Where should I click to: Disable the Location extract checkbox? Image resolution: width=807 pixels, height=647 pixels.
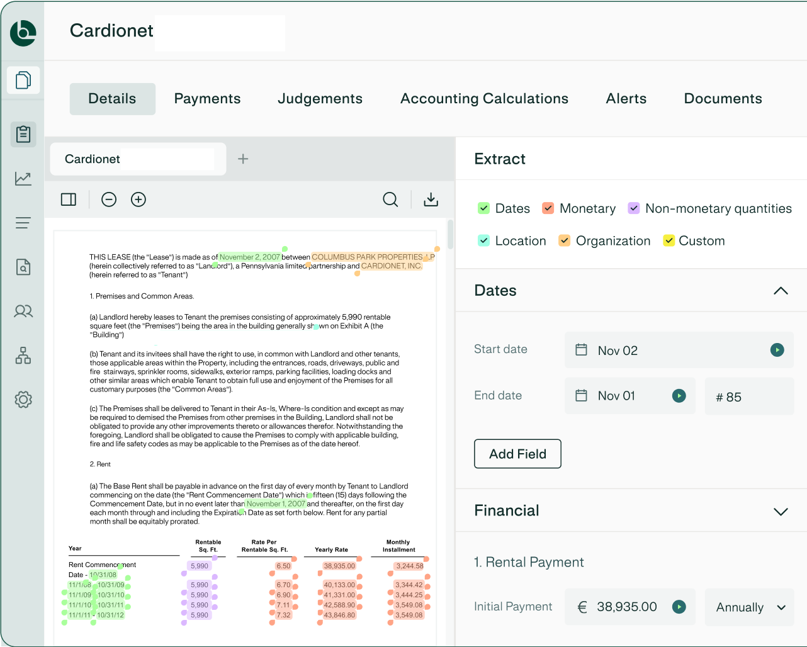tap(483, 240)
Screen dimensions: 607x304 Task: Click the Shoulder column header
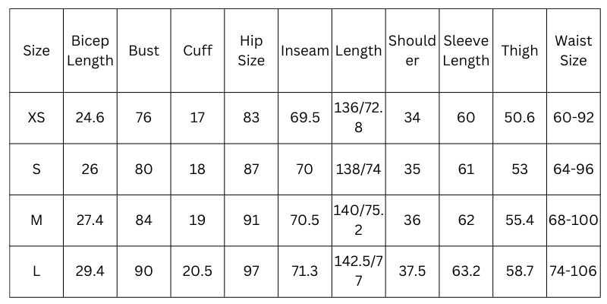point(412,51)
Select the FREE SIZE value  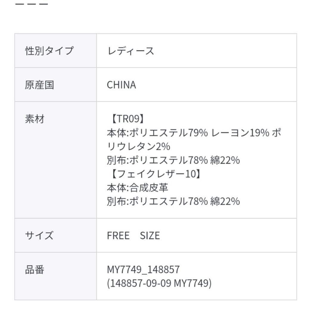(x=134, y=236)
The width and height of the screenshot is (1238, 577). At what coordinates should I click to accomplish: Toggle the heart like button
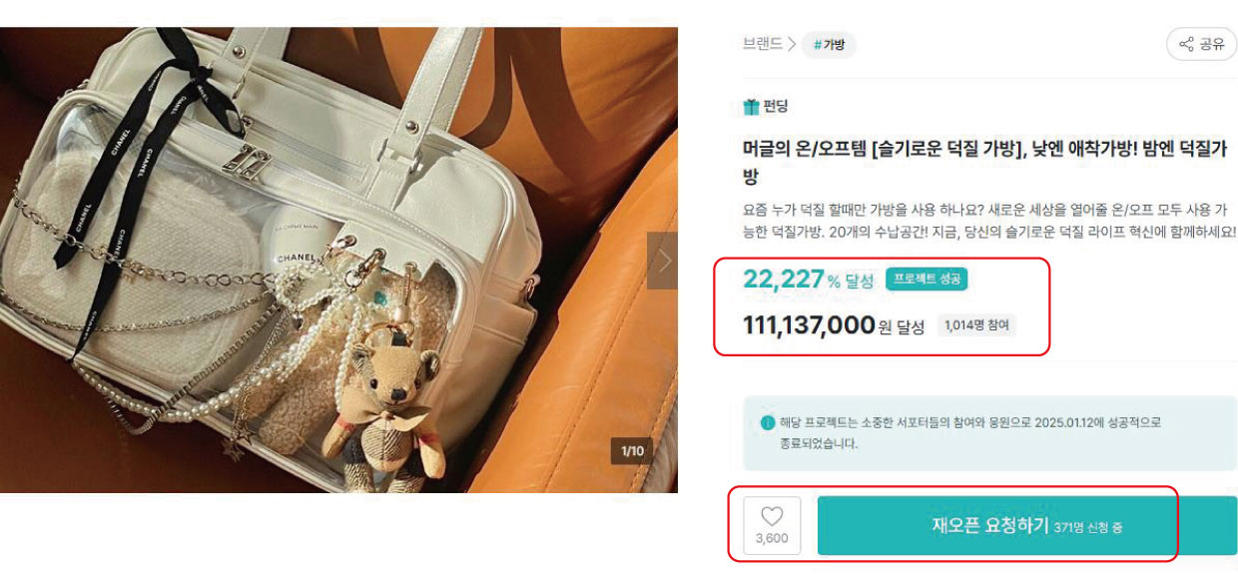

Schriftliche Aufgabe - Zieh aus den Einträgen oben jede Zeile heraus, in der das Wort „height“ vorkommt.

Richtige Ausgabe -
Where should I click to: Disable the Location extract checkbox? Image resolution: width=807 pixels, height=647 pixels.
The width and height of the screenshot is (1238, 577). At what coordinates should I click to accomplish: Toggle the heart like button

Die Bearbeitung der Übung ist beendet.